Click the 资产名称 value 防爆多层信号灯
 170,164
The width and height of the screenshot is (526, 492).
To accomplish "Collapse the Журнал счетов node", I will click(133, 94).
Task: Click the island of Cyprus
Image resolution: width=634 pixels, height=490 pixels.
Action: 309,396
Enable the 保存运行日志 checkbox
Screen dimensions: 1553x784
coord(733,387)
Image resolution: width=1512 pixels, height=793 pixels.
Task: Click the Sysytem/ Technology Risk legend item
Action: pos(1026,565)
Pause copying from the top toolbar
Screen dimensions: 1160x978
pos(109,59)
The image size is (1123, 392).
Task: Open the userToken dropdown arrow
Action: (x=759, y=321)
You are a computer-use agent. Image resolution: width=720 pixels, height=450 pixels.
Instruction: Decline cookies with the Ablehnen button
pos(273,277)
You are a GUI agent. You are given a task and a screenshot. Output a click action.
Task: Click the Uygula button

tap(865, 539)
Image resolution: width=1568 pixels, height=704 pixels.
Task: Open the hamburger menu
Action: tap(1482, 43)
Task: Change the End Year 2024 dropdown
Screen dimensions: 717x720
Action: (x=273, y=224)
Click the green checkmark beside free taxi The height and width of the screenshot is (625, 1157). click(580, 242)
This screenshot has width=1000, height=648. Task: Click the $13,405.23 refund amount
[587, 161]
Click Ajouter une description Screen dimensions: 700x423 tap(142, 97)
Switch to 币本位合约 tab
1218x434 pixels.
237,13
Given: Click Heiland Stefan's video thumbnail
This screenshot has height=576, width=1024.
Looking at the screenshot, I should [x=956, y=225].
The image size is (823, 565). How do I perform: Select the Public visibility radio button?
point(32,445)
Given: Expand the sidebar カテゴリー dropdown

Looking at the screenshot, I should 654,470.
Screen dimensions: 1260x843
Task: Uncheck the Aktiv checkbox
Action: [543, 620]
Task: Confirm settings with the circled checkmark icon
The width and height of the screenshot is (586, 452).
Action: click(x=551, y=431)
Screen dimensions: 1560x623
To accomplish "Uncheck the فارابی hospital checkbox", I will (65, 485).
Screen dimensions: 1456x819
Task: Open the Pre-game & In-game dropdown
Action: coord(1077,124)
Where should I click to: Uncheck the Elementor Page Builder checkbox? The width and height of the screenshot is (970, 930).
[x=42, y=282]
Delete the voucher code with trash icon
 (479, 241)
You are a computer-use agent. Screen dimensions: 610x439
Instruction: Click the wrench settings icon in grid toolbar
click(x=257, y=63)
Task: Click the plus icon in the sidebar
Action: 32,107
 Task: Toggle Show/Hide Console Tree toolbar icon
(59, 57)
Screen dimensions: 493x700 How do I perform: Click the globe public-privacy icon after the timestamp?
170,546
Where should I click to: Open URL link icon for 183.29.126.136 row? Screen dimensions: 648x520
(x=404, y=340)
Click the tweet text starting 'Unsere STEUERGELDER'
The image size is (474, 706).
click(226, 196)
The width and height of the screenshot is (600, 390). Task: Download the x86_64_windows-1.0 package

+ + + +

* DESCRIPTION OF THE TASK
In the listing above, the line containing "Where should I click to: Open" and all lines after it are to be restated word for word.

* SOLUTION
Where should I click to: Open URL link icon for 183.29.126.136 row? Screen dimensions: 648x520
(x=404, y=340)
Click the tweet text starting 'Unsere STEUERGELDER'
The image size is (474, 706).
click(226, 196)
The width and height of the screenshot is (600, 390). Task: Download the x86_64_windows-1.0 package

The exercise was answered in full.